What do you think? If you have any experience with neostigmine in kids with myasthenia, let us know in the comments.

Not a surprise, but definitely an error

Finally it’s notable that the guidelines authors make the same mistake as was made in the American Society of Anesthesiologists guidelines when it comes to monitoring the effects of succinylcholine—

“Standard TOF monitoring cannot be used to evaluate a depolarising block [eg succinylcholine] due to the absence of fade, and only the decrease in height of the single twitch can be observed.”

This statement reflects a commonly believed MYTH about succinylcholine and train-of-four monitoring. In fact succinylcholine, whether administered by bolus or infusion, reliably produces fade in the train-of-four in every patient. We previously explained this in a post entitled “The Myth of Phase 1 and Phase 2 Block from Succinylcholine”.

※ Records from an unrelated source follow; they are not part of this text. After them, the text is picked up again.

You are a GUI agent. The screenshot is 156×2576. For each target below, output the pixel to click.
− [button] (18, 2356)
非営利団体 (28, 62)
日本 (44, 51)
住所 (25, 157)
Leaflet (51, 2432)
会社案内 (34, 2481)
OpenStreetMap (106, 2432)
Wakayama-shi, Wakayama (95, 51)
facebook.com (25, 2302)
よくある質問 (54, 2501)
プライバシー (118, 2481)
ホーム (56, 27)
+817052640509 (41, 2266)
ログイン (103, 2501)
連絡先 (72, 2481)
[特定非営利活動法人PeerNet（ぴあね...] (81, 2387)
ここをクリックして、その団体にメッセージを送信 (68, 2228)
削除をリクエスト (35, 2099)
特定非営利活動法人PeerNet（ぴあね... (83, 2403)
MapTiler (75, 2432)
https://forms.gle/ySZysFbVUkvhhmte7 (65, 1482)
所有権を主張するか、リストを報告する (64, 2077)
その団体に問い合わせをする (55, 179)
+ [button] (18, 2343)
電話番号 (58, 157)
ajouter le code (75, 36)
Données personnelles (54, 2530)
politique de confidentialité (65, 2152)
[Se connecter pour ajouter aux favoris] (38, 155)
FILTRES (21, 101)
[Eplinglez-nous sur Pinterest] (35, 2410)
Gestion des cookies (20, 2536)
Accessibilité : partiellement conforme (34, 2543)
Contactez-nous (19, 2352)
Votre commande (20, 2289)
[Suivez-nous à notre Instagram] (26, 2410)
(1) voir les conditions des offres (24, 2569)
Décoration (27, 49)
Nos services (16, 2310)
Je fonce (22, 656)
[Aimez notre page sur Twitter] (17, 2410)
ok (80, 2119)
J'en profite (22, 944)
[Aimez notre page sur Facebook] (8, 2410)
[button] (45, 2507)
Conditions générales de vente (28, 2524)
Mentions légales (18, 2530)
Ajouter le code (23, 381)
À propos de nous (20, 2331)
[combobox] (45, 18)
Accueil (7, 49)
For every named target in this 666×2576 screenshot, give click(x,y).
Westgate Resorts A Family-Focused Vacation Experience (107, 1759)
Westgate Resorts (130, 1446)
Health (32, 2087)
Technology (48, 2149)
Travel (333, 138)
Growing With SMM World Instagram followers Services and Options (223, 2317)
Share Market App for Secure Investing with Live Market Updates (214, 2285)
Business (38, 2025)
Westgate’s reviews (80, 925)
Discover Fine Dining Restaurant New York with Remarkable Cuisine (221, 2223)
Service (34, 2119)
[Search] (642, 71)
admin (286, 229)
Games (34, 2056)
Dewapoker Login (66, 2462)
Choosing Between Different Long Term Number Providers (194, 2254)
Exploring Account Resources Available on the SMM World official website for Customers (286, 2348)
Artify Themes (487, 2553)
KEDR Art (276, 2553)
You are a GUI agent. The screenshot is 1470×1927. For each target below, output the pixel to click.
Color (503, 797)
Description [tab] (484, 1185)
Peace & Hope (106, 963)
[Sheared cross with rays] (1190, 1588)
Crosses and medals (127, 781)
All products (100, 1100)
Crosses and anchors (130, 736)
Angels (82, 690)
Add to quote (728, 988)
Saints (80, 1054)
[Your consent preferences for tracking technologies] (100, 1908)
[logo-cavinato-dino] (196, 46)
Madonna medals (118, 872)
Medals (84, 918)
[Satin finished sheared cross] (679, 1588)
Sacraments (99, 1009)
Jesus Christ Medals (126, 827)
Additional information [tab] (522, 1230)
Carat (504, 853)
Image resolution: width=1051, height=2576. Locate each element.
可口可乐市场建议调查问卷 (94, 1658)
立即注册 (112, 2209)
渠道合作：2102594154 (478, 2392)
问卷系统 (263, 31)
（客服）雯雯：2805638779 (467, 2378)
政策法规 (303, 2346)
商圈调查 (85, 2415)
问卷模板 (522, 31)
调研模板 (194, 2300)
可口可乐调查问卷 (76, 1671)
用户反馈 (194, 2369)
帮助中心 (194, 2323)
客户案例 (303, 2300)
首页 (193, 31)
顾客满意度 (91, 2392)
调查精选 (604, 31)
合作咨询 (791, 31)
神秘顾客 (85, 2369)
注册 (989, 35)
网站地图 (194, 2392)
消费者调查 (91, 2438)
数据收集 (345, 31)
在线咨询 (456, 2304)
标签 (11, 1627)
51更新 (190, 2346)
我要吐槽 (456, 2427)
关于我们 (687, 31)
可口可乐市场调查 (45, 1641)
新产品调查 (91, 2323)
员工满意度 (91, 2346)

Are we trying to tell you that guidelines documents can contain errors? Well, yes we are. As Captain Barbossa famously said in Pirates of the Caribbean (Curse of the Black Pearl)—

“First, your return to shore was not part of our negotiations nor our agreement, so I must do nothin’. And secondly, you must be a pirate for the Pirate’s Code to apply, and you’re not. And thirdly, the Code is more what you’d call “guidelines” than actual rules. Welcome aboard the Black Pearl, Miss Turner.”